From the text below on refrigerator journalism, copy word for word the passage running from "To paraphrase Tip" up to and including "two of them.".

* **TEXT BLOCK**:
- Opening Delimiter -
Many
years ago, I attended classes with journalism professor Charles Rankin, who
called wedding information, births, deaths, meeting announcements, engagements,
calendar of events, business openings, other so-called “soft news,” and the
bits and pieces we gather every week “refrigerator journalism.”
“When
you go into someone’s house and start looking around, often times you will see
this stuff under magnets and tape all over the refrigerator,” he said by way
of explanation. “That is refrigerator journalism.”
Rankin,
a former government reporter for the (Denver) Rocky Mountain News, knew the
value of such reportage, despite his charge to try and teach us to be the next
Robert Woodward or Carl Bernstein. He also knew that, to many people for whom we
would be serving as readers, viewers and consumers of local news,
“refrigerator journalism” would be more important than unseating a president
with anonymous sources.
Localism
key
Why?
To paraphrase Tip O’Neil, all news is local.
News,
to be relevant, must have an effect on the consumers of such news and their
lives.
Rankin
had all kinds of good ideas that were designed to impress this point upon all of
us “green-as-grass” reporters. Things like automatically failing us on an
assignment if we misspelled someone’s name, or making us walk around a single
city block to come up with at least five story ideas and then sit down and write
two of them.
Naturally,
at the time, we thought we should be working on the tools, strategies and
tactics that might enable us to bring down a president, a senator, or at least a
city councilman. But in retrospect, I think a lot of us are just as thankful
Rankin was able to illustrate to us the importance of all those engagement
announcements, wedding information, cats in trees, births, deaths, meeting
announcements, calendar of events, business openings and other stuff.
- Closing Delimiter -
* **INFORMATION SUPPLIED**:
- Opening Delimiter -
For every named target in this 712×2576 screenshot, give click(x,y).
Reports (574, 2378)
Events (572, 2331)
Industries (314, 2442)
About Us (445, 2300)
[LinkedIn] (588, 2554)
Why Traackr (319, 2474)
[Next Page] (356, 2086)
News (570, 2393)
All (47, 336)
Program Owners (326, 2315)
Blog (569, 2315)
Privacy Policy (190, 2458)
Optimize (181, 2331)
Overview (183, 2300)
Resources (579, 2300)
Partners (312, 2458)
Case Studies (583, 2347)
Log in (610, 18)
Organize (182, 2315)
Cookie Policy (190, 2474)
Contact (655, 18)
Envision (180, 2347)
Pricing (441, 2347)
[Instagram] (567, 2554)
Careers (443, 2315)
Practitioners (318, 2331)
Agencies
- Closing Delimiter -
* **RESPONSE AREA**:
To paraphrase Tip O’Neil, all news is local.
News,
to be relevant, must have an effect on the consumers of such news and their
lives.
Rankin
had all kinds of good ideas that were designed to impress this point upon all of
us “green-as-grass” reporters. Things like automatically failing us on an
assignment if we misspelled someone’s name, or making us walk around a single
city block to come up with at least five story ideas and then sit down and write
two of them.